Peranan Korban Terhadap
Terjadinya Pemerkosaan Ditinjau Dari Aspek Viktimologi
Sebelum membahas
mengenai peranan korban terhadap kejahatan kami terlebih dahulu akan membahas
mengenai hubungan korban dengan kejahatan.
Kejahatan adalah suatu hasil interaksi karena adanya interelasi antara
fenomena yang ada dan yang saling mempengaruhi. Pada umumnya dikatakan hubungan
korban dengan kejahatan adalah pihak yang menjadi korban sebagai akibat
kejahatan. Pihak tersebut menjadi korban karena ada pihak lain yang melakukan
kejahatan. Hal lain yang disepakati dalam haubungan ini yang terpenting pihak
korban adalah pihak yang di rugikan dan pelaku adalah pihak yang mengambil
untung atau merugikan korban. Namun lain halnya dalam makalah ini, korban yang
dimaksud adalah korban yang tidak murni dalam artian korban turut sebagai
penyebab terjadinya kejahatan. Sehubungan dengan hal tersebut dengan melalui
makalah ini kami akan mengemukakan peranan korban dalam kejahatan pemerkosaan
namun terlebih dahulu akan disebutkan faktor-faktor terjadinya tindak pidana
pemerkosaan yaitu sebagai berikut:
1.
Adanya kesempatan
2.
Niat (peran pelaku)
3.
Pergaulan
4.
Peran korban
Menurut Hentig yang
dikutip (Rena Yulia, 2010: 81) beranggapan bahwa peranan korban dalam
menimbulkan kejahatan adalah:
1.
Tindakan kejahatan memang dikehendaki sikorban untuk
terjadi.
2.
Kerugian akibat tindak kejahatan mungkin dijadikan
sikorban untuk memperoleh keuntungan yang lebih besar.
3.
Akibat yang merugikan sikorban mungkin merupakan kerja
sama antara pelaku dan korban.
4.
Kerugian akibat tindak kejahatan atau terjadinya
kejahatan akibat adanya provokasi oleh sikorban.
Dalam kasus pemerkosaan,
salah satu penyebab terjadinya kejahatan ini karena adanya provokasi dari
sikorban.
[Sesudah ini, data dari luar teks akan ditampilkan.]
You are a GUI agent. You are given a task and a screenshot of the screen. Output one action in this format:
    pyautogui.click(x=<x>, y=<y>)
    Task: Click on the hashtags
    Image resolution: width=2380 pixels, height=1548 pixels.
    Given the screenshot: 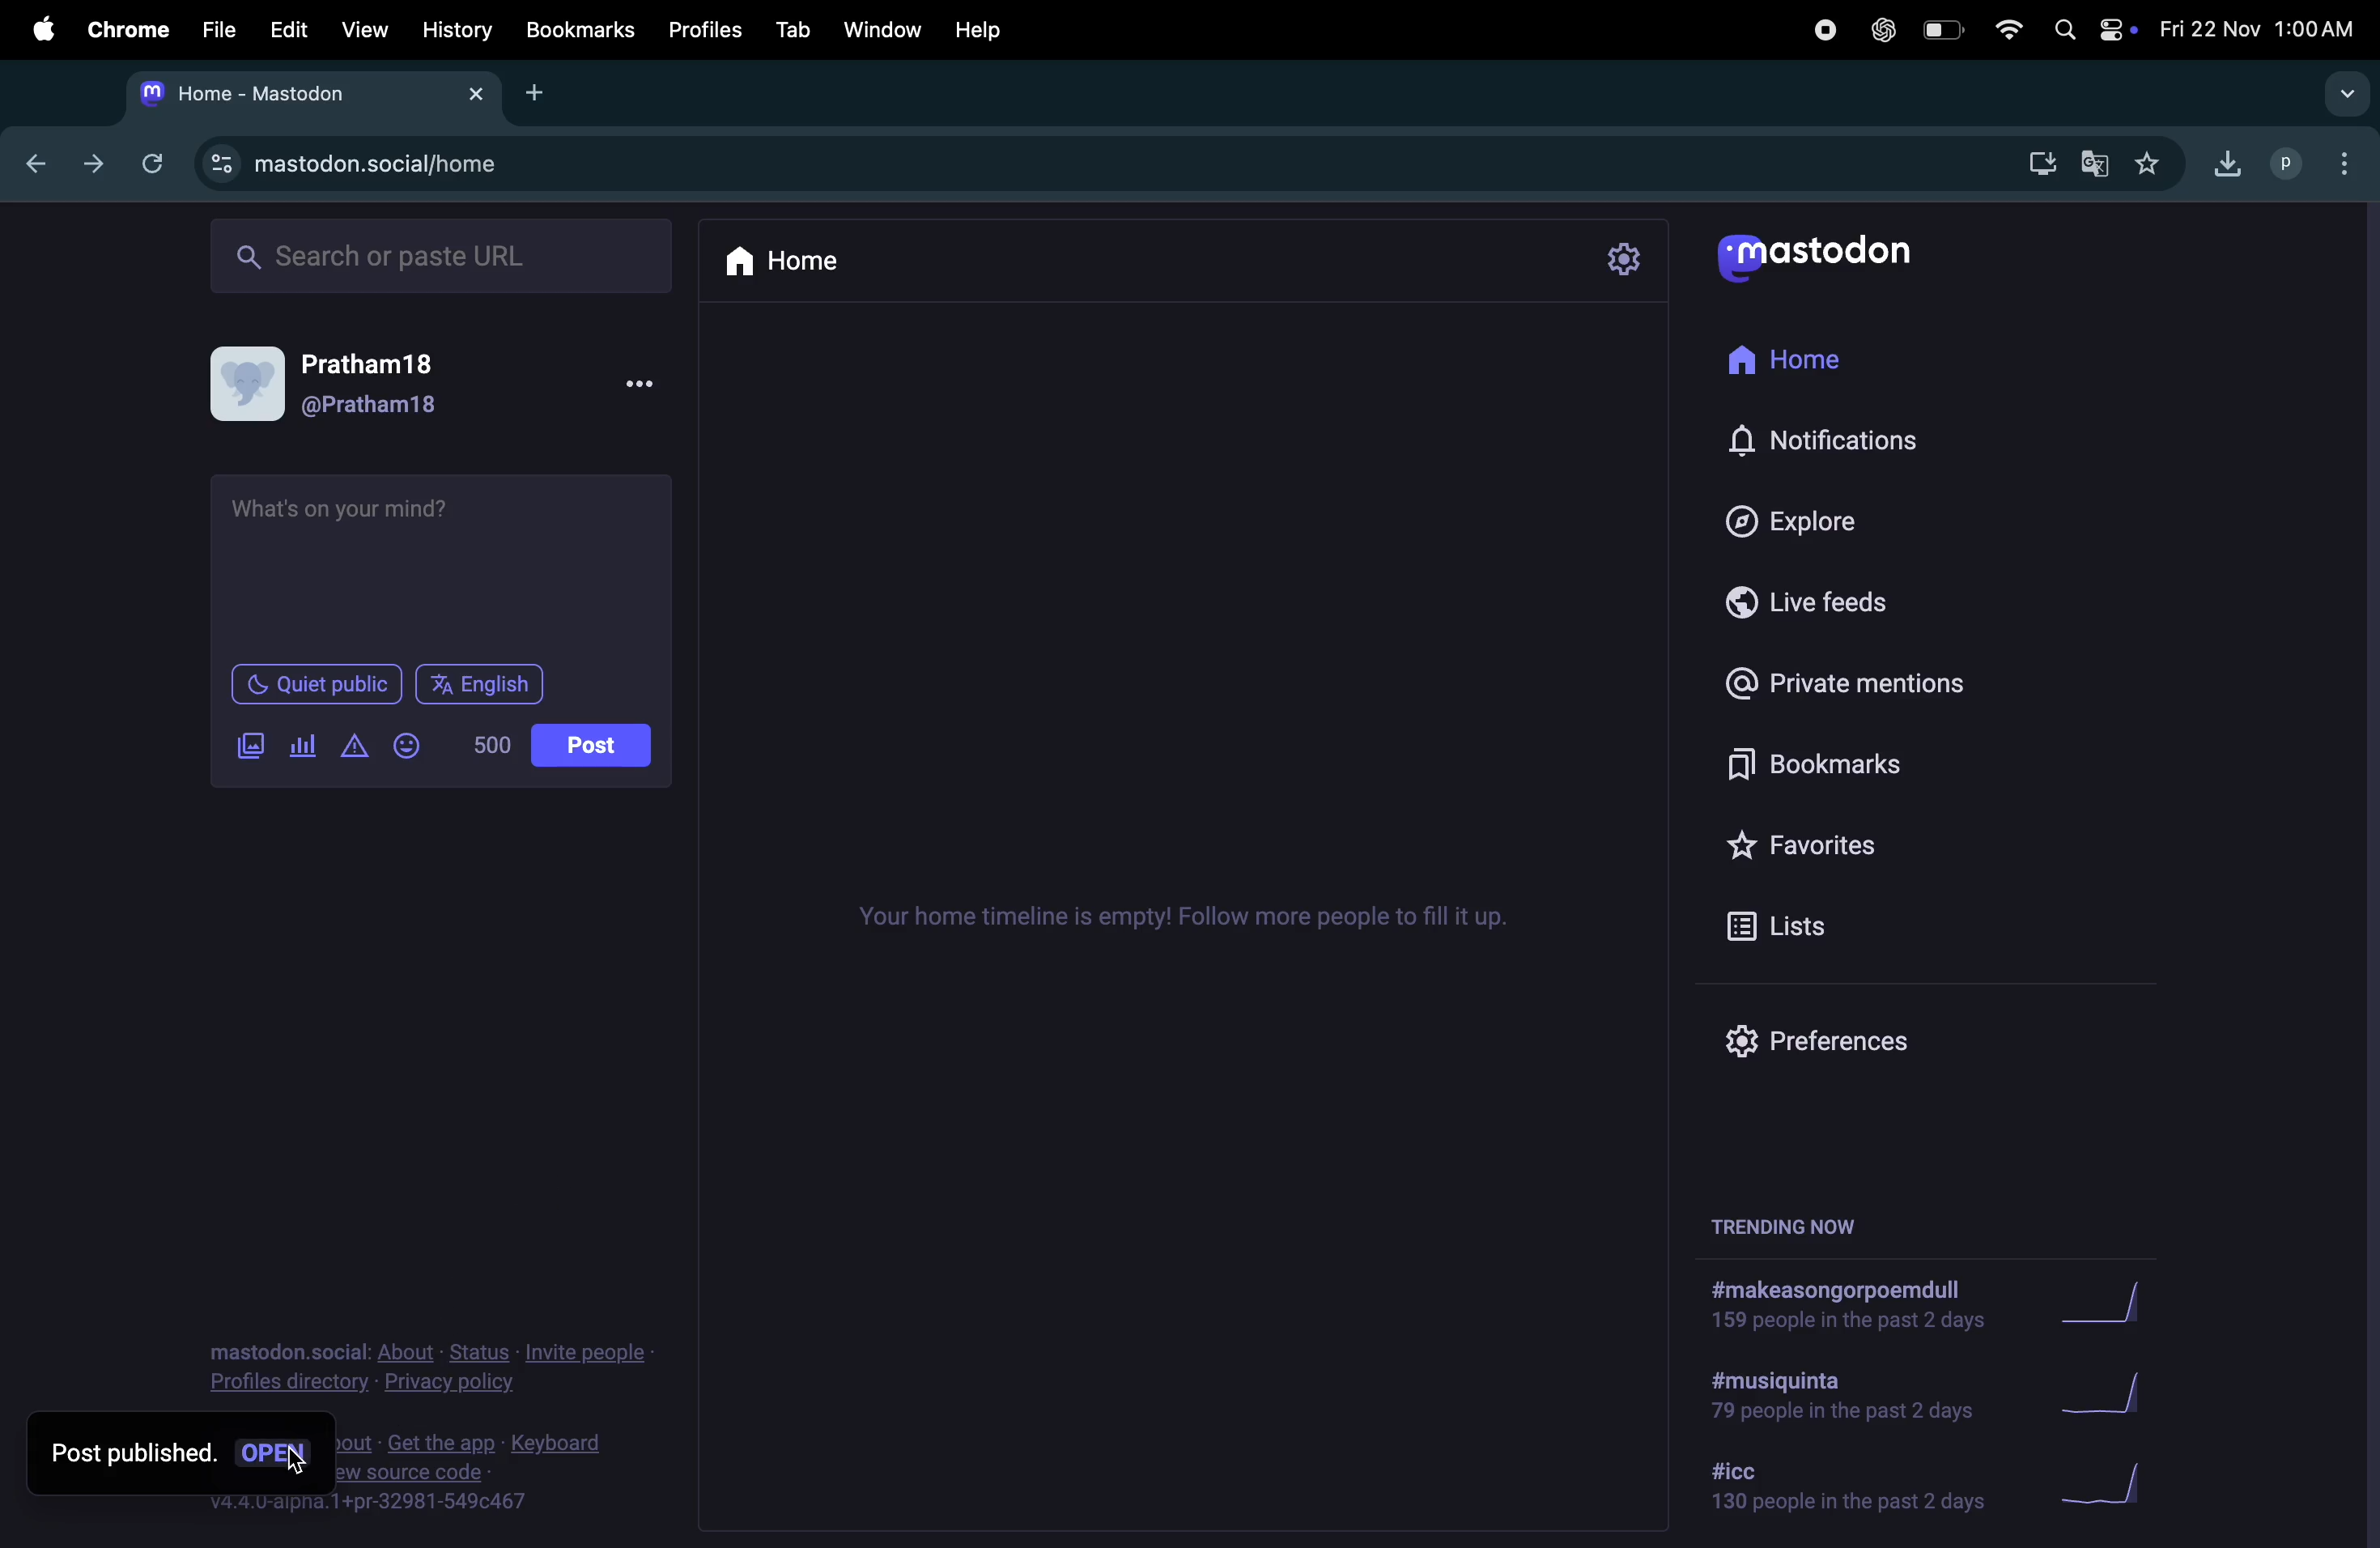 What is the action you would take?
    pyautogui.click(x=1838, y=1398)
Provokasi yang di maksud dalam hal ini ada dua bentuk provokasi.
Pertama, cara berpakaian sikorban yang berperilaku seksi (vulgar) atau
buka-bukaan . Kedua pola hidup sikorban yang dekat dengan dunia gemerlap malam.
Hal ini sesuai dengan yang dikemukakan oleh Hentig pada poin (d). bahwa
kerugian akibat tindak kejahatn atau terjadinya kejahatan akibat adanya
provokasi oleh sikorban.
BAB
III
PENUTUP
A. Kesimpulan
Dari
tinjauan viktimologi terjadinya tindak pidana pemerkosaan tidak sepenuhnya
dikarenakan peran pelaku (niat dan kesempatan ) tetapi juga karena adanya peran
korban yang menyebabkan terjadinya tindakan pemerkosaan. Peran korban yang
dimaksud adalah pola hidup dan tingkah laku korban yang senang berpakaian
terbuka(vulgar) dan dekat dengan dunia malam.
B. Saran
Untuk
menekan angka kriminalitas khususnya tindak pidana pemerkosaan maka sangat di
butuhkan kesadaran dari masyarakat untuk berperilaku hidup yang
menjunjungtinggi moralitas dan etika.
DAFTAR
PUSTAKA
Gosita,
Arif, 1985, Masalah Korban Kejahatan ”Kumpulan
Karangan“, Akademika pressindo, Jakarta.
Tim
Prima Press, 2006, Kamus Ilmiah Populer bahasa
Indonesia, Gita Media Press,Surabaya.
Wahid
Abdul dan Muh Irfan, 2001, Perlindungan
Terhadap Kekerasan Seksual (Advokasi atas Hak Asasi Perempuan, PT.Refika
Aditama Bandung, Bandung.
Waluyo,
Bambang, 2011, Viktimologi Perlindungan
Korban Dan Saksi, Sinar Grafika, Jakarta.